Das Portraitfoto ist nicht der Mensch. Die Landkarte ist nicht die Landschaft. Das Schild ist nicht der Ort, auf den es zeigt. Das Weltbild ist nicht die Welt als solche. Wissenschaftliche Schriften enthalten kein Wissen. Keine Lehre kann die Wahrheit sein, auf die sie verweist.
Alles was gesagt wird, alles was in Schrift oder Symbolen oder Bildern gezeigt wird, alles was wir wahrnehmen, alles was wir für wahr halten, sämtliche Kategorien, jeder einzelne Gedanke, jedes einzelne Mosaiksteinchen unseres Weltbilds… ist nichts weiter als eine Vorstellung des Geistes – ein Traum.

## AUFGABE
Greif den Text über Abbild und Wirklichkeit nach seinem letzten Satz auf und schreib ihn weiter.

## INHALT DES DATENSATZES
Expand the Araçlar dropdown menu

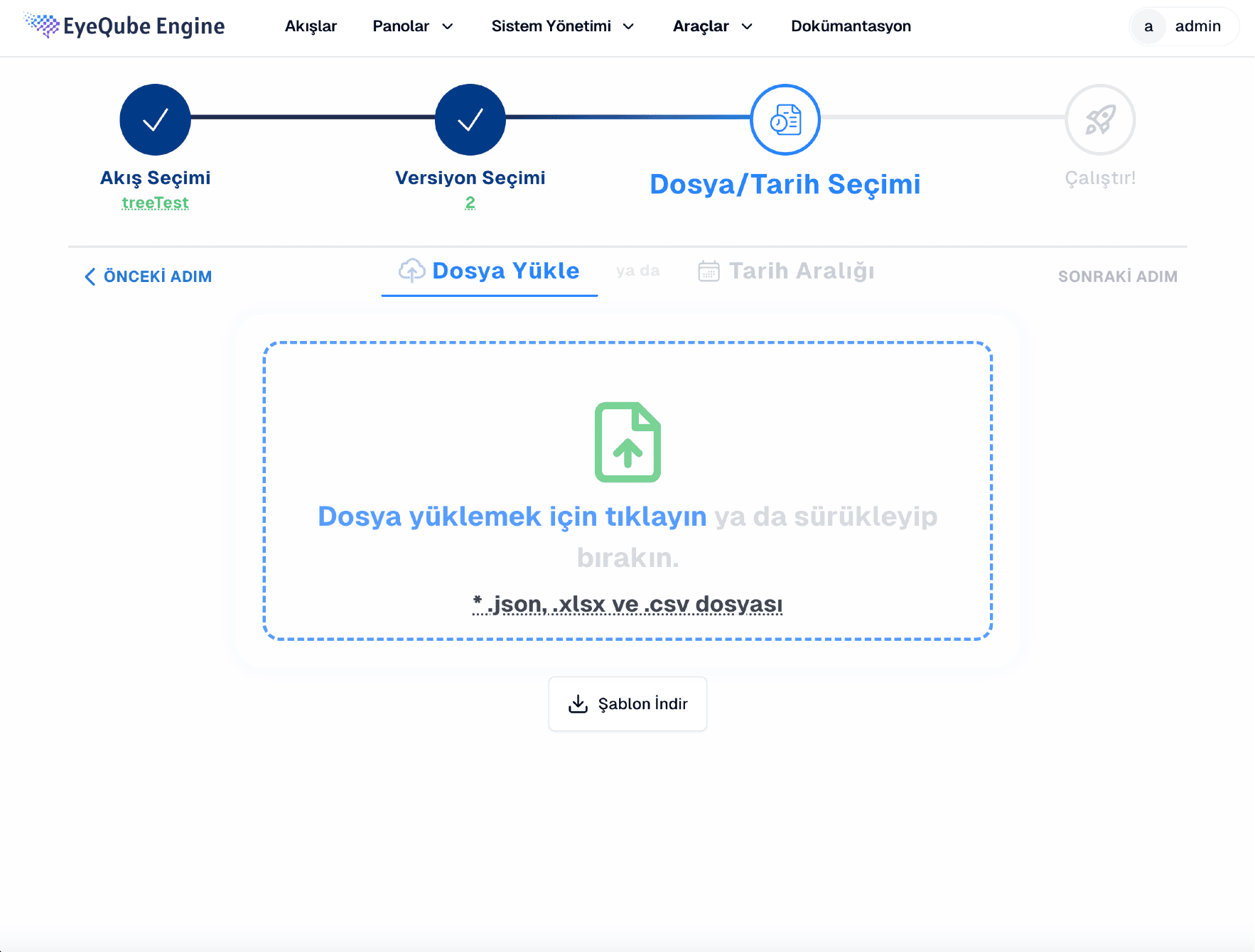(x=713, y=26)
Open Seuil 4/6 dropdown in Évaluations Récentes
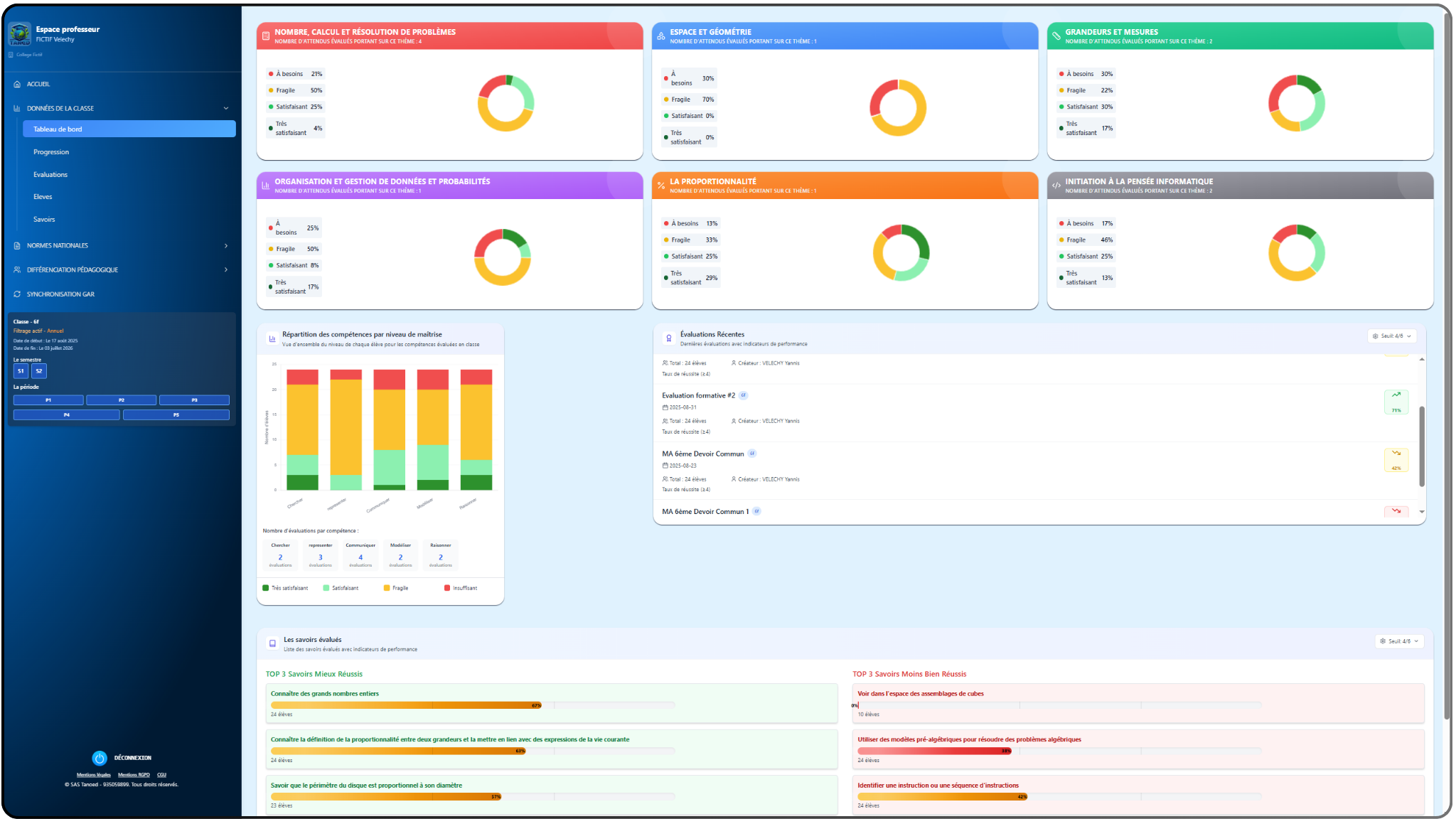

## SCHRIFTLICHE ANTWORT
Auch die Naturrechtslehre nebst allen anderen Philosophien und Wissenschaften fällt darunter; sie ist lediglich die in Wortsymbolen dargestellte Begriffswelt, die sich in menschlichen Kulturen aufgrund der ihr eigenen Wahrnehmungsweisen gebildet hat. Definitionen versuchen etwas einzugrenzen, das Teil eines grenzenlosen Kontinuums ist. Die Wirklichkeit existiert jenseits der von uns formulierten Gesetze. Mehr als eine grobe Annäherung an sie wird uns mit bildlichen oder sprachlichen Mitteln daher nie gelingen. Heißt das, dass sie uns grundsätzlich und auf immer entrückt bleibt? Nein. Sie kann direkt erfahren werden. Man kann sie kennenlernen und etwas über sie wissen. Nur eben nicht allein durch Kommunikation, mit Mitteln der Kultur, durch Symbole.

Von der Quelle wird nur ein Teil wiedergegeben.